Brahmavihara


The brahmavihārās are a series of four Buddhist virtues and the meditation practices made to cultivate them. They are also known as the four immeasurables or four infinite minds. The Brahma-viharas are:
  1. loving-kindness or benevolence
  2. compassion
  3. empathetic joy
  4. equanimity
According to the Metta Sutta, cultivation of the four immeasurables has the power to cause the practitioner to be reborn into a "Brahma realm".

Etymology and translations

Brahmavihāra may be parsed as "Brahma" and "vihāra", which is often rendered into English as "sublime" or "divine abodes".
Apramāṇa, usually translated as "the immeasurables," means "boundlessness, infinitude, a state that is illimitable". When developed to a high degree in meditation, these attitudes are said to make the mind "immeasurable" and like the mind of the loving Brahma.
Other translations:
The four Brahma-vihara are:
  1. Loving-kindness is active good will towards all;
  2. Compassion results from metta, it is identifying the suffering of others as one's own;
  3. Empathetic joy : is the feeling of joy because others are happy, even if one did not contribute to it, it is a form of sympathetic joy;
  4. Equanimity : is even-mindedness and serenity, treating everyone impartially.

    Early Buddhism

The Brahma-vihara are a pre-Buddhist concept, to which the Buddhist tradition gave its own interpretation. The Digha Nikaya asserts the Buddha to be calling the Brahmavihara as "that practice", and he then contrasts it with "my practice" as follows:
According to Richard Gombrich, an indologist and scholar of Sanskrit, Pāli, the Buddhist usage of the brahma-vihāra originally referred to an awakened state of mind, and a concrete attitude towards other beings which was equal to "living with Brahman" here and now. The later tradition took those descriptions too literally, linking them to cosmology and understanding them as "living with Brahman" by rebirth in the Brahma-world. According to Gombrich, "the Buddha taught that kindness - what Christians tend to call love - was a way to salvation.
In the Tevijja Sutta, The Threefold Knowledge of the Digha Nikaya set of scriptures, Buddha Shākyamuni was asked the way to fellowship/companionship/communion with Brahma. He replied that he personally knows the world of Brahma and the way to it, and explains the meditative method for reaching it by using an analogy of the resonance of the conch shell of the aṣṭamaṅgala:
The Buddha then said that the monk must follow this up with an equal suffusion of the entire world with mental projections of compassion, sympathetic joy, and equanimity.
In the two Metta Suttas of the Aṅguttara Nikāya, the Buddha states that those who practice radiating the four immeasurables in this life and die "without losing it" are destined for rebirth in a heavenly realm in their next life.
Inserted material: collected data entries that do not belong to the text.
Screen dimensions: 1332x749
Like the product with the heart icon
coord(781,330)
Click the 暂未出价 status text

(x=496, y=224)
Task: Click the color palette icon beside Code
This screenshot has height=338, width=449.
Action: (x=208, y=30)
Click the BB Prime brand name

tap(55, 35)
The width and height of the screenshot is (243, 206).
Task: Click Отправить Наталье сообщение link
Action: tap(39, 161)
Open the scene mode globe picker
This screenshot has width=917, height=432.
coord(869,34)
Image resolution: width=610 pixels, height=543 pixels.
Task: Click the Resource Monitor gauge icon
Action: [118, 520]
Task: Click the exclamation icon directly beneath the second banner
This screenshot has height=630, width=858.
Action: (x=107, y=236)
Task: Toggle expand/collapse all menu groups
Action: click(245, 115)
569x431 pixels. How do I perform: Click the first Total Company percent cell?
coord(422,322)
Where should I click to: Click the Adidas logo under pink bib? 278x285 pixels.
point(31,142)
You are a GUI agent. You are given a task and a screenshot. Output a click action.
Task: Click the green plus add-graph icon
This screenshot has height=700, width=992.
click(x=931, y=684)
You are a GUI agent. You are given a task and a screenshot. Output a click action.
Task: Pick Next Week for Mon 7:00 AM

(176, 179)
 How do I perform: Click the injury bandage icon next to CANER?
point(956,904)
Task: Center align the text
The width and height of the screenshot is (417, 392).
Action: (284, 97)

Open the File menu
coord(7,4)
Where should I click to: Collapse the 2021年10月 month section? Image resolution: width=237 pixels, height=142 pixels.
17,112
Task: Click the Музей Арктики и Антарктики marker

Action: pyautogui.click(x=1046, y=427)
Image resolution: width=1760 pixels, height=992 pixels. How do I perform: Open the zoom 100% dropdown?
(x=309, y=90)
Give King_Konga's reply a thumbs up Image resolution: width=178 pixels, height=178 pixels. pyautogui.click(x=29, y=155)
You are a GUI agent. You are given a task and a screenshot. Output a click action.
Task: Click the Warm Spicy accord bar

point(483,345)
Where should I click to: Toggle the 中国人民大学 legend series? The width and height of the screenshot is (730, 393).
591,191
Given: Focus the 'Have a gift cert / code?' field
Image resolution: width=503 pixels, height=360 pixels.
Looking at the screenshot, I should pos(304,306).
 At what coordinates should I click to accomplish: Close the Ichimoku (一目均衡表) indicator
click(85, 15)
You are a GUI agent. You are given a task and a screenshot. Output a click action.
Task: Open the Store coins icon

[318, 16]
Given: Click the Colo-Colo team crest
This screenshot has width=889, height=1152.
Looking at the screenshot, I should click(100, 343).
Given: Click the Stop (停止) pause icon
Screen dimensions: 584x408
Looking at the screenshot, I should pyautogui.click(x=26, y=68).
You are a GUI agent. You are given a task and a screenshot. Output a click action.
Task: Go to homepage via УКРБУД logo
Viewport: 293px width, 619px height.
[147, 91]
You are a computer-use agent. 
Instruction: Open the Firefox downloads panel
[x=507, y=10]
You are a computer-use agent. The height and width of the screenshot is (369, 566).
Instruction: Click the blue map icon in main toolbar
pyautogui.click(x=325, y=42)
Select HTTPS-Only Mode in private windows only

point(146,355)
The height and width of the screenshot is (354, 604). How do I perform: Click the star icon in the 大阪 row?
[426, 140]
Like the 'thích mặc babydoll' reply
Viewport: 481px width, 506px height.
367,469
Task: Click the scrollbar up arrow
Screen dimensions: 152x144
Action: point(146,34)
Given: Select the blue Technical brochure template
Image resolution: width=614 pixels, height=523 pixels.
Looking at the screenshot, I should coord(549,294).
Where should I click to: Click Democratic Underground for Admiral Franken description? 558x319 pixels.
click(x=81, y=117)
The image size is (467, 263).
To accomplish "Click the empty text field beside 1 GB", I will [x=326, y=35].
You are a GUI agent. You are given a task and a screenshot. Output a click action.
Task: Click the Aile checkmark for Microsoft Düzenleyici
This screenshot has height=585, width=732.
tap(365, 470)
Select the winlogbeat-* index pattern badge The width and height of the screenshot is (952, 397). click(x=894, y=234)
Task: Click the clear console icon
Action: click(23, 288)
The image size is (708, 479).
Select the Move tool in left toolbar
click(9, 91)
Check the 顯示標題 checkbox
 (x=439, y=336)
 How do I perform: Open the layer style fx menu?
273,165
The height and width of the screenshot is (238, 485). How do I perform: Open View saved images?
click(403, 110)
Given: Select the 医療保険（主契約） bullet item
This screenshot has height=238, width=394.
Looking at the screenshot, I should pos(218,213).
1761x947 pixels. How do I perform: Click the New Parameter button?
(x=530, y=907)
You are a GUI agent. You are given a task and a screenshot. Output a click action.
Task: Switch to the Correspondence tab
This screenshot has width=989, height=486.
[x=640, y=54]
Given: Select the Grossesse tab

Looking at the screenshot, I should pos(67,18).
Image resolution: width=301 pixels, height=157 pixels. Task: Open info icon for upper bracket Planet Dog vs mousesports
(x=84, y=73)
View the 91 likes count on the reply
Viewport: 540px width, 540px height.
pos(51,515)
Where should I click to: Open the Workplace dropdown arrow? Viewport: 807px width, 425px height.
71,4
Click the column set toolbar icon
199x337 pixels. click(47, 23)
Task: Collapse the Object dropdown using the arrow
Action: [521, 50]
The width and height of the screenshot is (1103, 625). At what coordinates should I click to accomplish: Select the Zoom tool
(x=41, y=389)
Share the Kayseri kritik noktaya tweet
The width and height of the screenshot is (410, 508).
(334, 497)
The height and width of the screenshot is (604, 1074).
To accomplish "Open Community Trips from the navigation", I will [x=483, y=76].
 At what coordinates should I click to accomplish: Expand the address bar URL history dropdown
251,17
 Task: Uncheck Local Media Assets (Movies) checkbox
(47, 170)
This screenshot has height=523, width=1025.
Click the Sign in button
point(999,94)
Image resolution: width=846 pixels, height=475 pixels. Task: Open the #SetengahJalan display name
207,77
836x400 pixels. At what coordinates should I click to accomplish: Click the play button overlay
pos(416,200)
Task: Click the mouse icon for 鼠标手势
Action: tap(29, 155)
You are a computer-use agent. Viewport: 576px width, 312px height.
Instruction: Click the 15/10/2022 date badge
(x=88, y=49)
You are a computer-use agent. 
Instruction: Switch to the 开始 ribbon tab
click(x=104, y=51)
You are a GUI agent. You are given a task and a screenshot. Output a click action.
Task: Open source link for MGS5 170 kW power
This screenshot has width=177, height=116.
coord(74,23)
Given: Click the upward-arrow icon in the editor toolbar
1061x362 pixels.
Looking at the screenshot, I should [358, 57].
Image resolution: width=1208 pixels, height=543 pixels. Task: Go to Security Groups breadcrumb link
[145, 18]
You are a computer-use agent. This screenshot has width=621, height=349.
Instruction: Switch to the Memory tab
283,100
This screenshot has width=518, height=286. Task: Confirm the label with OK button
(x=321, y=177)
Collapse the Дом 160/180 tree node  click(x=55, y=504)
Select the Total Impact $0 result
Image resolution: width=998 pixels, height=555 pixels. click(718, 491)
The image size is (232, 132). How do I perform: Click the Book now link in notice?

In addition, if such a person is a Buddhist disciple and thus realizes the three characteristics of the five aggregates, then after his heavenly life, this disciple will reach nibbāna. Even if one is not a disciple, one will still attain the heavenly life, after which, however depending on what his past deeds may have been, one may be reborn in a hell realm, or as an animal or hungry ghost.
In another sutta in the Aṅguttara Nikāya, the laywoman Sāmāvatī is mentioned as an example of someone who excels at loving-kindness. In the Buddhist tradition she is often referred to as such, often citing an account that an arrow shot at her was warded off through her spiritual power.

''Visuddhimagga''

The four immeasurables are explained in The Path of Purification, written in the fifth century CE by the scholar and commentator Buddhaghoṣa. They are often practiced by taking each of the immeasurables in turn and applying it to oneself, and then to others nearby, and so on to everybody in the world, and to everybody in all universes.

''A Cavern of Treasures'' (''mDzod-phug'')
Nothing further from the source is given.